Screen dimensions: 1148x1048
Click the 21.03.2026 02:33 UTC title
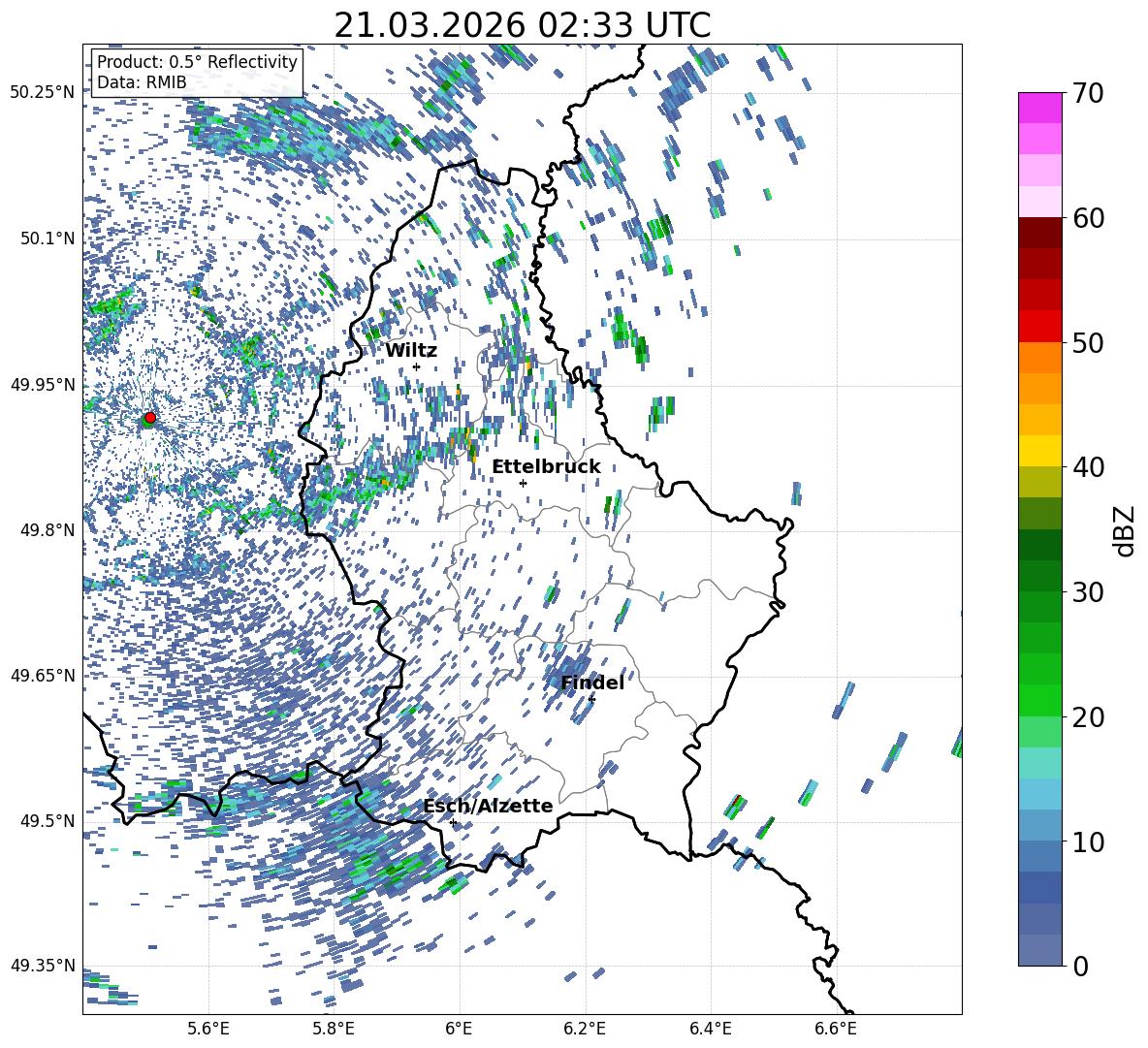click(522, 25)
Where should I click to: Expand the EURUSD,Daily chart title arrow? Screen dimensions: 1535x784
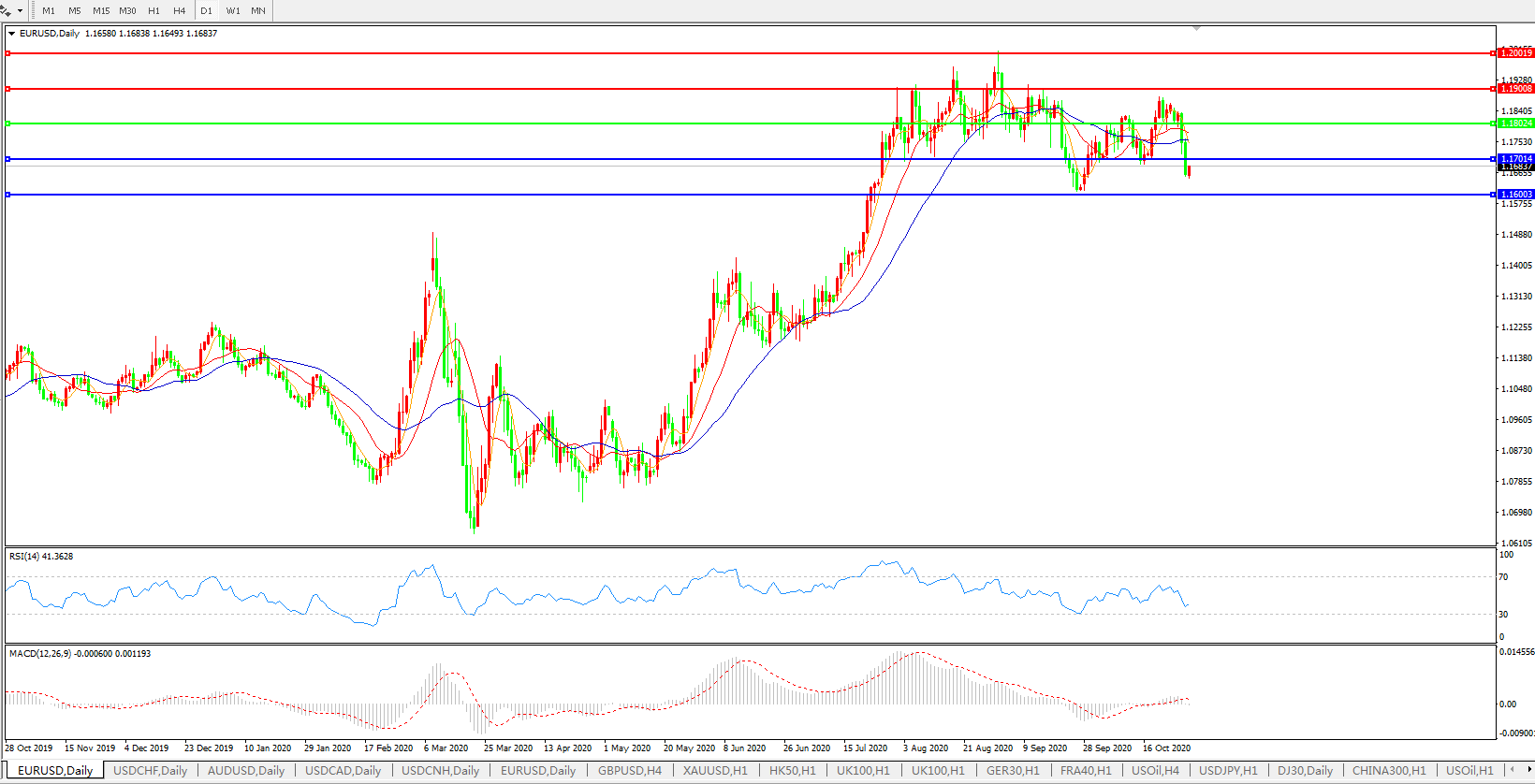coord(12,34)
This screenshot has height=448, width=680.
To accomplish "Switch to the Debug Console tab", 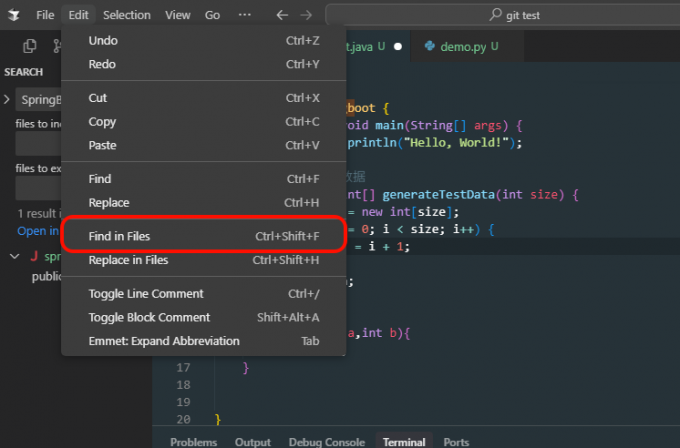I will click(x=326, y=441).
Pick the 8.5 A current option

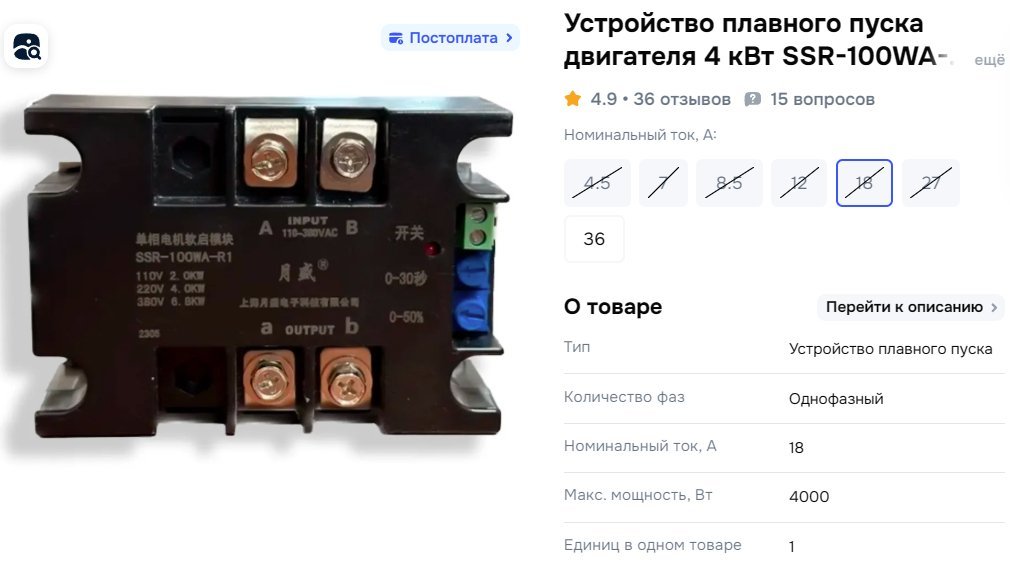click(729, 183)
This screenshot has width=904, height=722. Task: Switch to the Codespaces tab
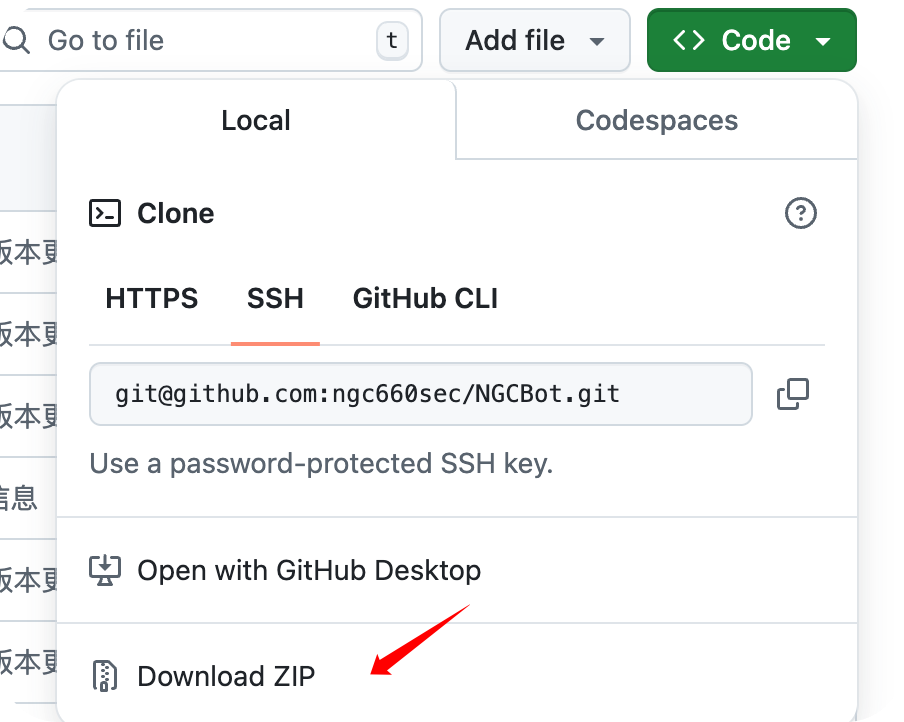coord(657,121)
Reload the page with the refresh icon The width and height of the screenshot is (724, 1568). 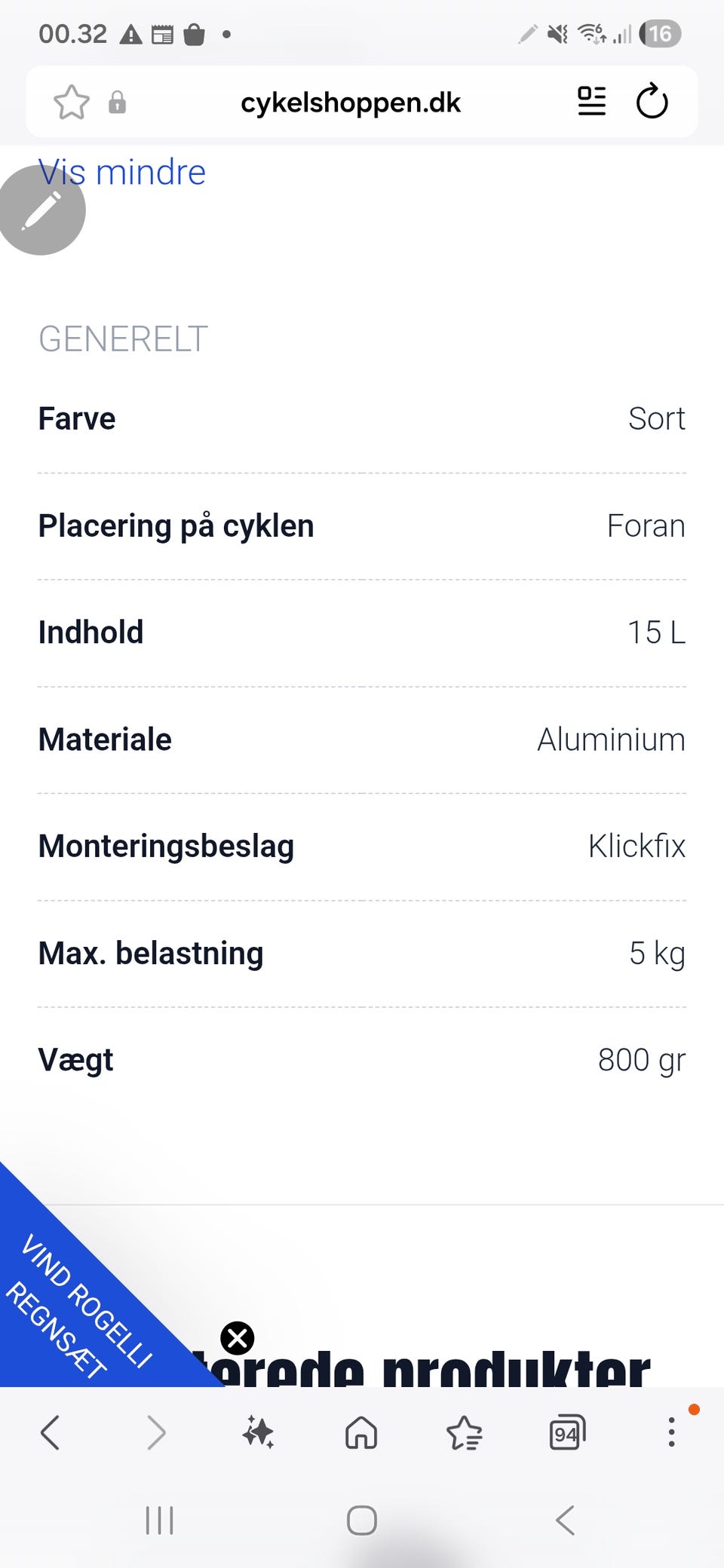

══════════════════════════════

■ PROBLEM DETAILS ■
Only the lines from the one that contains "This screenshot has width=904, height=722." through the last line of the records may appear in the answer, retyped exactly and with no pictures.

■ TASK ANSWER ■
This screenshot has width=904, height=722. Task: Switch to the Codespaces tab
coord(657,121)
Reload the page with the refresh icon The width and height of the screenshot is (724, 1568). 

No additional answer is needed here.